*Description of the task*. Would you copy the material below word for word, beginning with its first line and ending with the line that contains "You are a computer-use agent. The height"?

*Input data*.
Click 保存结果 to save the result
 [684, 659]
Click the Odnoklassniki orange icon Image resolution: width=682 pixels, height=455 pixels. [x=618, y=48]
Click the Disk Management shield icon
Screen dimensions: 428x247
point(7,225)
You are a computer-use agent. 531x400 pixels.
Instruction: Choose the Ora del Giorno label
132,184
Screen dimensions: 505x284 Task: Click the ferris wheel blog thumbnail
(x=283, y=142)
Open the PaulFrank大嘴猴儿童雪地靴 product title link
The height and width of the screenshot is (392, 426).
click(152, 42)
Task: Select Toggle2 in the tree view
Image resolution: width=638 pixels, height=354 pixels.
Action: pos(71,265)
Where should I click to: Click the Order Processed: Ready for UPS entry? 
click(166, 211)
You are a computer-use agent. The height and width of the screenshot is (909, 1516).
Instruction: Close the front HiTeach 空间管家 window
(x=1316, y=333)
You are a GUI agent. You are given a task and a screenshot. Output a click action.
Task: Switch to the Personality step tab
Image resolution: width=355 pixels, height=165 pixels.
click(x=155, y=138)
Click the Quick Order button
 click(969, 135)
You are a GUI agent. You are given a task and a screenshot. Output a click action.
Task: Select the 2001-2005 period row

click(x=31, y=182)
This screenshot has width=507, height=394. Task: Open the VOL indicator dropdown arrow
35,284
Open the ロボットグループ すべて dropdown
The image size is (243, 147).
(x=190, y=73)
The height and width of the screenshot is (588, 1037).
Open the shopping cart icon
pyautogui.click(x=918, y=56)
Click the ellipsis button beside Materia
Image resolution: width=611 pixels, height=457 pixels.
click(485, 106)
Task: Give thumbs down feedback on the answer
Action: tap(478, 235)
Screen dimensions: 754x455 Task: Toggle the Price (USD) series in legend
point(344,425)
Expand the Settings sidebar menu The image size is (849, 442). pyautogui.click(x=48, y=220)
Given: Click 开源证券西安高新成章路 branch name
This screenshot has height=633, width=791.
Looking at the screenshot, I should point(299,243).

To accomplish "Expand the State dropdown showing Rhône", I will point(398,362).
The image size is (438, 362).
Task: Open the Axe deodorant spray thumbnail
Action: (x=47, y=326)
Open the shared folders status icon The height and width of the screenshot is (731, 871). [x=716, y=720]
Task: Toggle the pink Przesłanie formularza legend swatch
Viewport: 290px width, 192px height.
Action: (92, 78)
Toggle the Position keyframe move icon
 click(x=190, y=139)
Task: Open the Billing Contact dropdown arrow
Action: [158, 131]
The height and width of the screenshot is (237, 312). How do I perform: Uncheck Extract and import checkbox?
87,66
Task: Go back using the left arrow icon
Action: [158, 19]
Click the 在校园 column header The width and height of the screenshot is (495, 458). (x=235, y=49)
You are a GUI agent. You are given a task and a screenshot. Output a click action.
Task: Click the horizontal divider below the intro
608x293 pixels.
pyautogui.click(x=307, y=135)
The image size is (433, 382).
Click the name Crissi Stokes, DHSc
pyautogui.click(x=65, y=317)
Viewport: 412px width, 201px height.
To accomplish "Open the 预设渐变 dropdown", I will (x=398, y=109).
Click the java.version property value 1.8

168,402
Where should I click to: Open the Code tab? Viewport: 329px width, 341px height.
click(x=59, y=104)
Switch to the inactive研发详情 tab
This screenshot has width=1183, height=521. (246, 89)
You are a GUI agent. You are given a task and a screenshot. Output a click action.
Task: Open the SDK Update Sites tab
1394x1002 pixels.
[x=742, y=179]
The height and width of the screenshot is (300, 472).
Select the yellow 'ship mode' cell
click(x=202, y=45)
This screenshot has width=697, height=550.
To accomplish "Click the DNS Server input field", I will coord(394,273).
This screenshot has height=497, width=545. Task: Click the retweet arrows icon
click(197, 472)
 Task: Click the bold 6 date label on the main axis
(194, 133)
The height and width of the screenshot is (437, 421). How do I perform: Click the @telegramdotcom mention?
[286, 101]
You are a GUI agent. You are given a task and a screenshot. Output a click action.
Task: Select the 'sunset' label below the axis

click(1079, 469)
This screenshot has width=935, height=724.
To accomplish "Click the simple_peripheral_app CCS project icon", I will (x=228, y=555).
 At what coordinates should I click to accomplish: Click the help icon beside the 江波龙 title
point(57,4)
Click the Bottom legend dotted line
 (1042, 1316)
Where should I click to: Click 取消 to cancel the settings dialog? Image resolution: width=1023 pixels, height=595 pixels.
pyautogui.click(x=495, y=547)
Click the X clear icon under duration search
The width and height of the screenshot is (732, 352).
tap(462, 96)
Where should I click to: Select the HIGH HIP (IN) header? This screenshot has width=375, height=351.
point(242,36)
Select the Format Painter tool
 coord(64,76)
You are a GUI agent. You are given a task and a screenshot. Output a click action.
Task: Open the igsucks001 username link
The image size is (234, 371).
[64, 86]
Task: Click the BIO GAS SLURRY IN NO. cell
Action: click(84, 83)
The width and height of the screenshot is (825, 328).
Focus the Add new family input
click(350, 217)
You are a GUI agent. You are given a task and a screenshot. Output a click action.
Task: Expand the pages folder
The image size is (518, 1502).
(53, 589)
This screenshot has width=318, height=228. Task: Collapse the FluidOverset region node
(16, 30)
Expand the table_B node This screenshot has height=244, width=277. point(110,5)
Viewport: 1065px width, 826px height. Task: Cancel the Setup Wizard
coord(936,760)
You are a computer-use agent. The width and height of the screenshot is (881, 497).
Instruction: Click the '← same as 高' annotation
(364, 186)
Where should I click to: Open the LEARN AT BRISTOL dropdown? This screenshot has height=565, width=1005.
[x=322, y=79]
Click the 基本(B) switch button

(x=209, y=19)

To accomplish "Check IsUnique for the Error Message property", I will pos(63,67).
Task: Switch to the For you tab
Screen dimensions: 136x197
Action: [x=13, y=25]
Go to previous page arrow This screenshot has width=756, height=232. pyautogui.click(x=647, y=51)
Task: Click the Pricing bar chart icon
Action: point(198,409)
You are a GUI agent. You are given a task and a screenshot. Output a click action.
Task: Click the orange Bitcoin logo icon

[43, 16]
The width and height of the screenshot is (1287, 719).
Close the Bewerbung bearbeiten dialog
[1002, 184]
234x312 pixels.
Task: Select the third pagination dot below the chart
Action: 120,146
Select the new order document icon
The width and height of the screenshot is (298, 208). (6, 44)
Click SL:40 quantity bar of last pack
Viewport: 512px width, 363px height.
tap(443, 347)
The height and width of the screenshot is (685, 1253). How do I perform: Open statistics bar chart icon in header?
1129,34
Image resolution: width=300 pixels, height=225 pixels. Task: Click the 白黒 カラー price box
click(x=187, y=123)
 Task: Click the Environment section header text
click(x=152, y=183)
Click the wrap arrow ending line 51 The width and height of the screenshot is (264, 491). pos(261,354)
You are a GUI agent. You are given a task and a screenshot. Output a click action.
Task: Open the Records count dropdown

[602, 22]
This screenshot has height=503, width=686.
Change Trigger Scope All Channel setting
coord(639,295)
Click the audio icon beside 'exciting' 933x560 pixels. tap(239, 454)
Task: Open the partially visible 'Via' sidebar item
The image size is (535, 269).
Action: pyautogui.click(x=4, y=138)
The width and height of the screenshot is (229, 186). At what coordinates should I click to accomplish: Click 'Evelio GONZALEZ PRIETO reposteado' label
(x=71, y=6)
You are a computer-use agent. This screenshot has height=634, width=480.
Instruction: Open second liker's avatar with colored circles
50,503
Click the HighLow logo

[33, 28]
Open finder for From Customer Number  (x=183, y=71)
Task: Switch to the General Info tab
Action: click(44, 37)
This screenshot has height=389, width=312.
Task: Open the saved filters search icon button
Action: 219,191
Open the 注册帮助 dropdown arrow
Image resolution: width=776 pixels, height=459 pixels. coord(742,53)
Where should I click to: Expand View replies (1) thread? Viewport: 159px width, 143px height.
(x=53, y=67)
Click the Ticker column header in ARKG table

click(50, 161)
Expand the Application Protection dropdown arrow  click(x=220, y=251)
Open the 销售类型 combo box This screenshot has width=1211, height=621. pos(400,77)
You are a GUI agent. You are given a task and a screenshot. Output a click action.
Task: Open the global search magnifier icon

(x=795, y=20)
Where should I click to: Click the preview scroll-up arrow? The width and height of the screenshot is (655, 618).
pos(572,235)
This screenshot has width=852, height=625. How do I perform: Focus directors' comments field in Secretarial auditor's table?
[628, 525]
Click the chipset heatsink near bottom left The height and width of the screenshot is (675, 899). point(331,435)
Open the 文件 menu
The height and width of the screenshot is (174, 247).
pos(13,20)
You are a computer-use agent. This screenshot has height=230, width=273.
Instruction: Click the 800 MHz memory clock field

*The completed task*.
Click 保存结果 to save the result
 [684, 659]
Click the Odnoklassniki orange icon Image resolution: width=682 pixels, height=455 pixels. [x=618, y=48]
Click the Disk Management shield icon
Screen dimensions: 428x247
point(7,225)
You are a computer-use agent. 531x400 pixels.
Instruction: Choose the Ora del Giorno label
132,184
Screen dimensions: 505x284 Task: Click the ferris wheel blog thumbnail
(x=283, y=142)
Open the PaulFrank大嘴猴儿童雪地靴 product title link
The height and width of the screenshot is (392, 426).
click(152, 42)
Task: Select Toggle2 in the tree view
Image resolution: width=638 pixels, height=354 pixels.
Action: pos(71,265)
Where should I click to: Click the Order Processed: Ready for UPS entry? 
click(166, 211)
You are a computer-use agent. The height and width of the screenshot is (909, 1516).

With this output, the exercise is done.